The United States Embassy near Monrovia has issued a stern statement on remarks made in recent times by some government officials which, accordingly, have serious security implications and the propensity to impede Liberia’s progress.
In a position statement issued on Monday, May 6, 2019 in Monrovia, the Embassy specifically pointed out Nimba County Senator and ex-warlord Prince Y. Johnson, Montserrado County District #10 Representative and ex-fighter Yekeh Kolubah and Deputy Information Minister Eugene Fahngon as those making derogatory statements that could undermine peace and progress in the country.
In the statement, the embassy said “Those who promote through their words and deeds a Congo-Country divide do not have Liberia’s best interests or that of their constituents at heart, but rather appear motivated by personal ambitions or fears.” The Embassy further noted: “It is unacceptable for Senator Prince Y. Johnson, Representative Yekeh Kolubah (ex-generals) or other former actors in Liberia’s civil wars to incite unlawful acts through ill-considered rhetoric that could jeopardize Liberia’s hard-won peace and security.
The embassy also indicated that, “It is equally irresponsible for people within leadership positions in government or the ruling party to promote such division as Deputy Minister Eugene Fahngon has done on social media,” adding, “To take such a public stance and suggest it is a private opinion or a personal right reflects a misunderstanding of the nature of public service in a democracy.”
As May 14 approaches for Liberians to celebrate National Unification Day, the United States Government, through its embassy in Monrovia, is encouraging all Liberians to reflect on their role in constructively contributing to development and sustaining peace instead of preaching divisive and hate messages that are not in the interest of peace.
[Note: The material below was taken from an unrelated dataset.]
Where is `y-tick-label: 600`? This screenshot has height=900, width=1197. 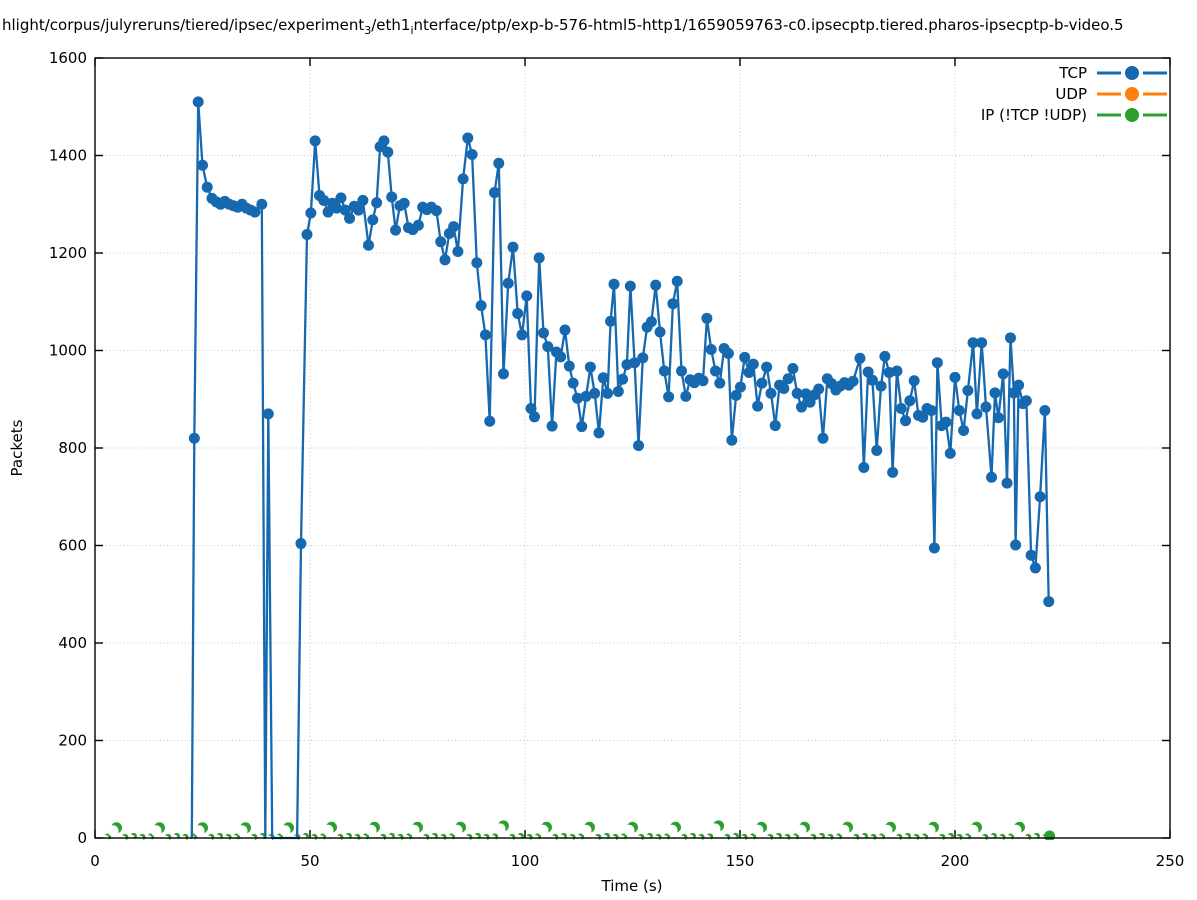
y-tick-label: 600 is located at coordinates (72, 546).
“To take such a public stance and suggest it is a private opinion or a personal right reflects a misunderstanding of the nature of public service in a democracy.”
-US Embassy, Liberia
Following the US Embassy statement, President George Weah suspended Deputy Information Minister Eugene Fahngon for his comment on social media that those planning protest are “Congo,” not the “natives.”
According to a release from the Executive Mansion, President Weah said his government remains committed to a “One country, one people” policy with zero tolerance on divisive politicking or tribalism.
President Weah in the release warned government officials and all citizens to stop dividing Liberians along ethnic lines.
Although President Weah said he is against divisive politics, there have been a lot of criticisms coming to his government against having more south-easterners in his government than any other region in the country. Moreover, the President and his lieutenants have raised the ire of citizens who have observed that most members of his administration and of the Legislature have yet to publicly declare their assets.
Additionally, there have been public criticisms that the chairman of the ruling party, Mulbah Morlu has been taking lists of CDC partisans to ministries and agencies of government for employment, adding undue pressure to the government’s wage bill, while ignoring Civil Service guidelines.
Meanwhile, Fahngon, being one of the most vocal apologists of the Weah administration, is just a single official facing an action by the President who appears to be under international pressure to silence what borders on hate speech and undermines Liberia’s peace and security.
The chairman of the ruling party, Mulbah Morlu once stated publicly that some members of opposition political parties had planned to assassinate the President; a statement Mr. Morlu could not defend, despite public outcry demanding that he provide proof for his allegations.
Morlu over the past week also accused former President Ellen Johnson Sirleaf of financing the planned June 7 protest against the system of governance and the economic condition.